* Activity
Print the records below exactly; all of them are needed.
BEGIN Data
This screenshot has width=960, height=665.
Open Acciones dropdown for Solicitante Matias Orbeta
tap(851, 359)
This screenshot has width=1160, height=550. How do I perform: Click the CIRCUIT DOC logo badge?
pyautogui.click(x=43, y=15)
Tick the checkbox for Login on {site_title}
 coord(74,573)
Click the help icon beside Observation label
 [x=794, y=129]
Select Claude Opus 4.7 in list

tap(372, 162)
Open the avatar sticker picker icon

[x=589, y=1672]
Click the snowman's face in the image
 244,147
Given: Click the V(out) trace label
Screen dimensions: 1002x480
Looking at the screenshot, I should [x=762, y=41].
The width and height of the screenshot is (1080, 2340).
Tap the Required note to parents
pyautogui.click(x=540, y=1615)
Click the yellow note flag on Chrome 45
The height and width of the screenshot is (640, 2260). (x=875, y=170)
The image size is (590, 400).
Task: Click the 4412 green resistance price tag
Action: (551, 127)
END Data
* Task output
This screenshot has width=960, height=665.
Open Acciones dropdown for Solicitante Matias Orbeta
tap(851, 359)
This screenshot has width=1160, height=550. How do I perform: Click the CIRCUIT DOC logo badge?
pyautogui.click(x=43, y=15)
Tick the checkbox for Login on {site_title}
 coord(74,573)
Click the help icon beside Observation label
 [x=794, y=129]
Select Claude Opus 4.7 in list

tap(372, 162)
Open the avatar sticker picker icon

[x=589, y=1672]
Click the snowman's face in the image
 244,147
Given: Click the V(out) trace label
Screen dimensions: 1002x480
Looking at the screenshot, I should [x=762, y=41].
The width and height of the screenshot is (1080, 2340).
Tap the Required note to parents
pyautogui.click(x=540, y=1615)
Click the yellow note flag on Chrome 45
The height and width of the screenshot is (640, 2260). (x=875, y=170)
The image size is (590, 400).
Task: Click the 4412 green resistance price tag
Action: (551, 127)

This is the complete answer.